The top-left $4\times 4$ sub-block is precisely $F_4$ (up to scaling). In fact, defining the diagonal matrix $\Omega_4 = \operatorname{diag}(1,\omega,\omega^2,\omega^3)$ (called the twiddle factor) and noting that $\omega^4 = -1$ , we have

(7) $\begin{equation*} F_8 \Pi = \frac{1}{\sqrt{2}} \begin{bmatrix} F_4 & \Omega_4 F_4 \\ F_4 & -\Omega_4 F_4 \end{bmatrix}. \end{equation*}$

The matrix $F_8$ is entirely built up of simple scalings of the smaller DFT matrix $F_4$ ! This suggests the following decomposition to compute $F_8x$ :

(8) $\begin{equation*} F_8 x = (F_8 \Pi)(\Pi^\top x) = \frac{1}{\sqrt{2}} \begin{bmatrix} F_4 & \Omega_4 F_4 \\ F_4 & -\Omega_4 F_4 \end{bmatrix} \begin{bmatrix} x_1 \\ x_2 \end{bmatrix} = \begin{bmatrix} \frac{F_4 x_1 + \Omega_4 (F_4 x_2)}{\sqrt{2}} \\ \frac{F_4 x_1 - \Omega_4 (F_4 x_2)}{\sqrt{2}}\end{bmatrix}. \end{equation*}$

Here $x_1$ represent the even-indexed entries of $x$ and $x_2$ the odd-indexed entries. Thus, we see that we can evaluate $F_8 x$ by evaluating the two expressions $F_4x_1$ and $F_4x_2$ . We have broken our problem into two smaller problems, which we then recombine into a solution of our original problem.

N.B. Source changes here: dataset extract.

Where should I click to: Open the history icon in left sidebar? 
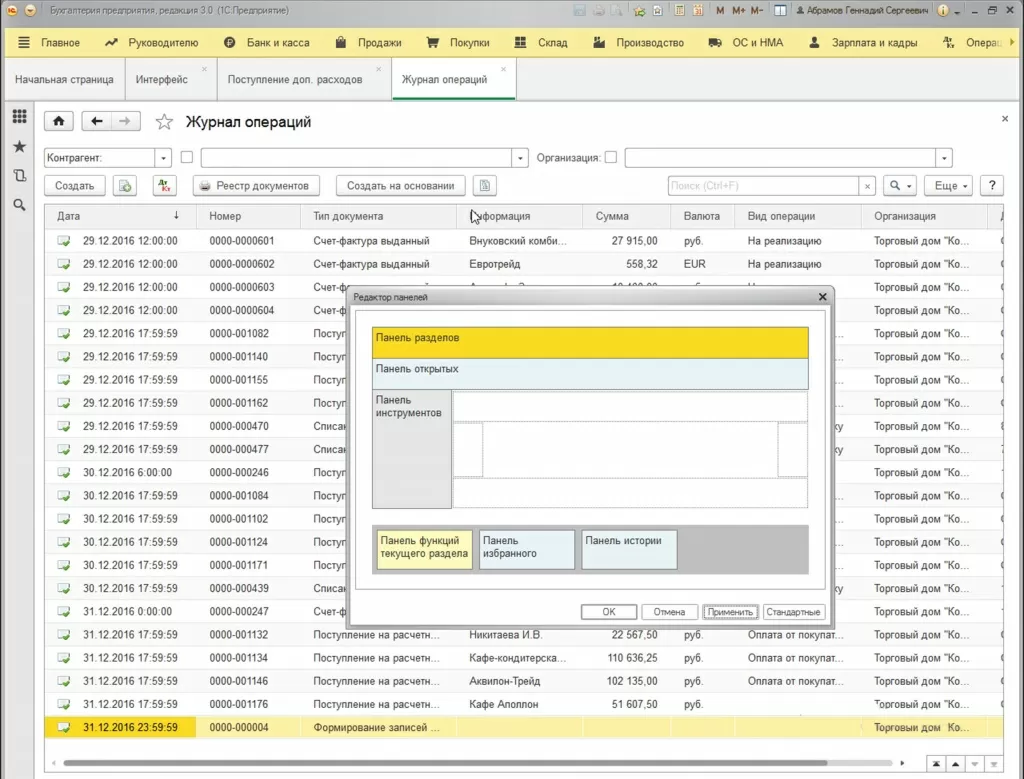click(19, 175)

How then, do we compute the smaller DFTs $F_4x_1$ and $F_4x_2$ ? We just use the same trick again, breaking, for example, the product $F_4x_1$ into further subcomputations $F_2x_{11}$ and $F_2x_{12}$ . Performing this process one more time, we need to evaluate expressions of the form $F_1x_{111}$ , which are simply given by $F_1 x_{111}= x_{111}$ since the matrix $F_1$ is just a $1\times 1$ matrix whose single entry is $1$ .

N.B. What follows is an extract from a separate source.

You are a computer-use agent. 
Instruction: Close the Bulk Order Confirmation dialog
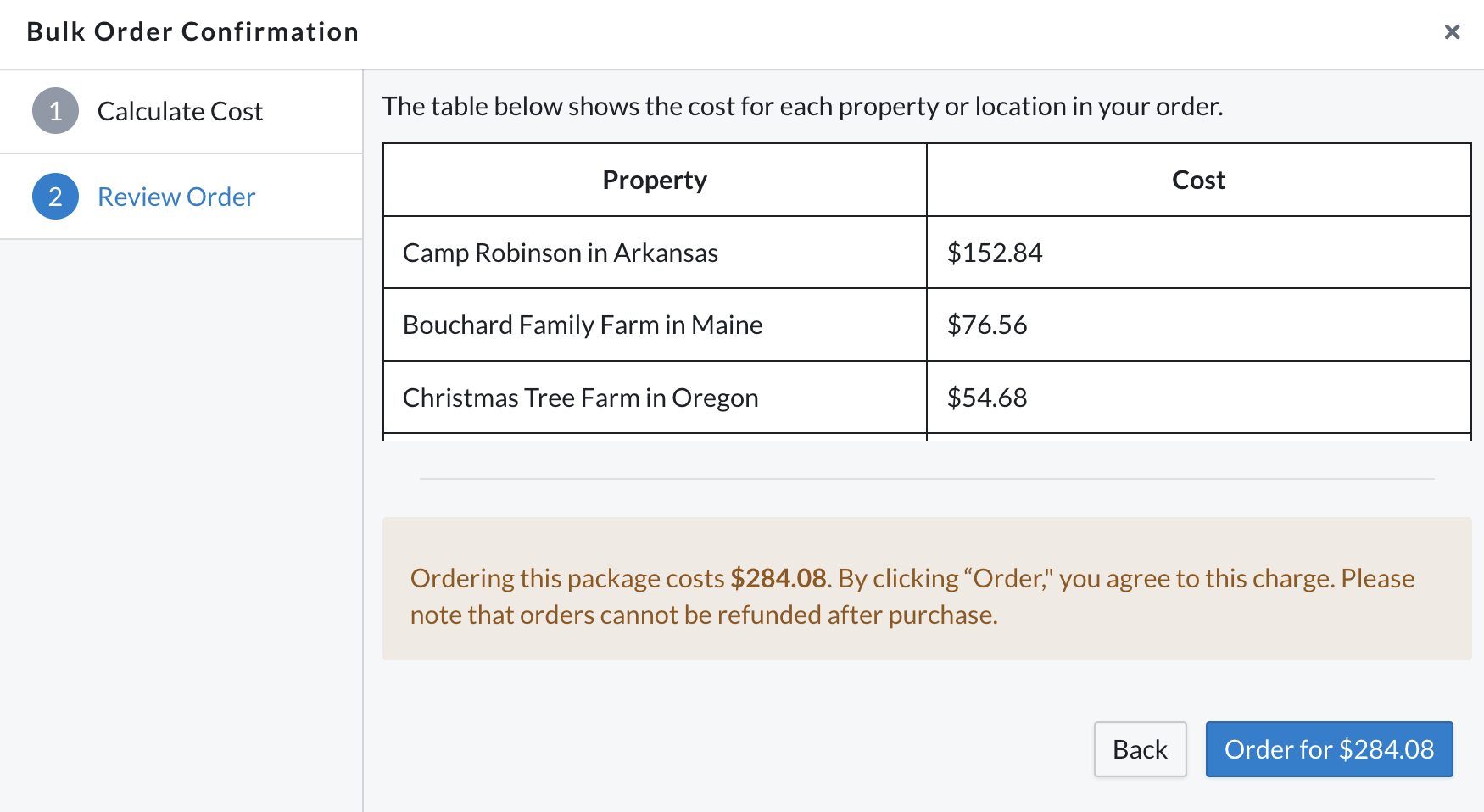point(1452,31)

This procedure is an example of a recursive algorithm: we designed an algorithm which solves a problem by breaking it down into one or more smaller problems, solve each of the smaller problems by using this same algorithm, and then reassemble the solutions of the smaller problems to solve our original problem. Eventually, we will break our problems into such small pieces that they can be solved directly, which is referred to as the base case of our recursion. (In our case, the base case is multiplication by $F_1$ ). Algorithms using this recursion in this way are referred to as divide-and-conquer algorithms.

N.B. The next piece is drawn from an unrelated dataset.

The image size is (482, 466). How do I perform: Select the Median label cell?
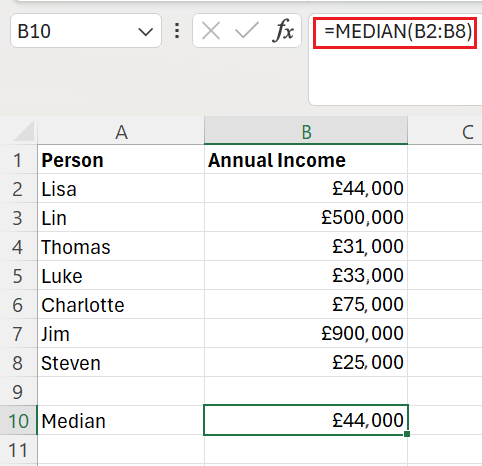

Let us summarize this recursive procedure we’ve developed. We want to compute the DFT $y = F_n x$ where $n$ is a power of two. First, we use the DFT to recursively compute $F_{n/2}x_1$ and $F_{n/2}x_2$ . Next, we combine these computations to evaluate $y = F_n x$ by the formula

(9) $\begin{equation*} F_n x = \begin{bmatrix} \frac{F_{n/2} x_1 + \Omega_4 (F_{n/2} x_2)}{\sqrt{2}} \\ \frac{F_{n/2} x_1 - \Omega_4 (F_{n/2} x_2)}{\sqrt{2}}\end{bmatrix}. \end{equation*}$

This procedure is the famous fast Fourier transform (FFT), whose modern incarnation was presented by Cooley and Tukey in 1965 with lineage that can be traced back to work by Gauss in the early 1800s. There are many variants of the FFT using similar ideas.

Let us see why the FFT is considered “fast” by analyzing its operation count. As is common for divide-and-conquer algorithms, the number of operations for computing $F_n x$ using the FFT can be determined by solving a certain recurrence relation. Let $T(n)$ be the number of operations required by the FFT. Then the cost of computing $F_n x$ consists of

proportional-to- operations (or operations, in computer science language⁵ $\mathcal{O}(\cdot)$ refers to big-O notation. Saying an algorithm takes $\mathcal{O}(n\log n)$ operations is stating that, more or less, the algorithm takes less than some multiple of $n\log n$ operations to complete.) to:
- add, subtract, and scale vectors and
- multiply by the diagonal matrix $\Omega_{n/2} = \operatorname{diag}(1,\omega_{2n},\ldots,\omega_{2n}^{n-1})$ and
two recursive computations of $F_{n/2}x_j$ for $j= 1,2$ , each of which requires $T(n/2)$ operations.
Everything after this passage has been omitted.